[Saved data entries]
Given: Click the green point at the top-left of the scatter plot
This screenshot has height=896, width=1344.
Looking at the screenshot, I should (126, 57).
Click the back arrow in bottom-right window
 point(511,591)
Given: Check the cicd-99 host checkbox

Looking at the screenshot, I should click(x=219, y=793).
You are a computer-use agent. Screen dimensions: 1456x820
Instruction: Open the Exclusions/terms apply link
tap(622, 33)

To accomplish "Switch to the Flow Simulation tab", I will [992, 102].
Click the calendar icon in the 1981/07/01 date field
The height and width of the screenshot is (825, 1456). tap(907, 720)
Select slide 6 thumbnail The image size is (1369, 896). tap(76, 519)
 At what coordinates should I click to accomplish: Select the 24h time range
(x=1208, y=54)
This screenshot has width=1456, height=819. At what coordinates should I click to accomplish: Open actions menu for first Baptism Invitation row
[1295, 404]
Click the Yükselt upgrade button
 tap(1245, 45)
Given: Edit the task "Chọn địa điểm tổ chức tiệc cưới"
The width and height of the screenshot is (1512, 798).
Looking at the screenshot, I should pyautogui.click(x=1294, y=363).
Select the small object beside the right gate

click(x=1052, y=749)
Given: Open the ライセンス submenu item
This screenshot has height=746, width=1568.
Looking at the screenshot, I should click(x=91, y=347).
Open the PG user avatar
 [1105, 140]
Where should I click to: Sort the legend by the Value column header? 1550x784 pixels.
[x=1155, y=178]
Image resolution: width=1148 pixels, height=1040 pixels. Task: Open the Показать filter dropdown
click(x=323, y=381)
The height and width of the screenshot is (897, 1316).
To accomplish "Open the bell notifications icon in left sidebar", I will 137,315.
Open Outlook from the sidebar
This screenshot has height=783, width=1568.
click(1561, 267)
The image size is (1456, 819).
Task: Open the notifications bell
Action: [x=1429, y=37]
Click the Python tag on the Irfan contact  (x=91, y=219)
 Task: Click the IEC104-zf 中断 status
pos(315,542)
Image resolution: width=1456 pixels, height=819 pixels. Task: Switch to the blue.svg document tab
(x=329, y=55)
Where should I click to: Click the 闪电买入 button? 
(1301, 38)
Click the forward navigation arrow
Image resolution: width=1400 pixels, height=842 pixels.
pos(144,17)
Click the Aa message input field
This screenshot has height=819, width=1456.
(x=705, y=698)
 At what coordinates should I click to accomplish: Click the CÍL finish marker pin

■ Exercise brief:
Give back only the lines from the one containing "Click the Python" through the final line of the entries above, exactly as written, both included.

■ Answer to the exercise:
Click the Python tag on the Irfan contact  (x=91, y=219)
 Task: Click the IEC104-zf 中断 status
pos(315,542)
Image resolution: width=1456 pixels, height=819 pixels. Task: Switch to the blue.svg document tab
(x=329, y=55)
Where should I click to: Click the 闪电买入 button? 
(1301, 38)
Click the forward navigation arrow
Image resolution: width=1400 pixels, height=842 pixels.
pos(144,17)
Click the Aa message input field
This screenshot has height=819, width=1456.
(x=705, y=698)
 At what coordinates should I click to accomplish: Click the CÍL finish marker pin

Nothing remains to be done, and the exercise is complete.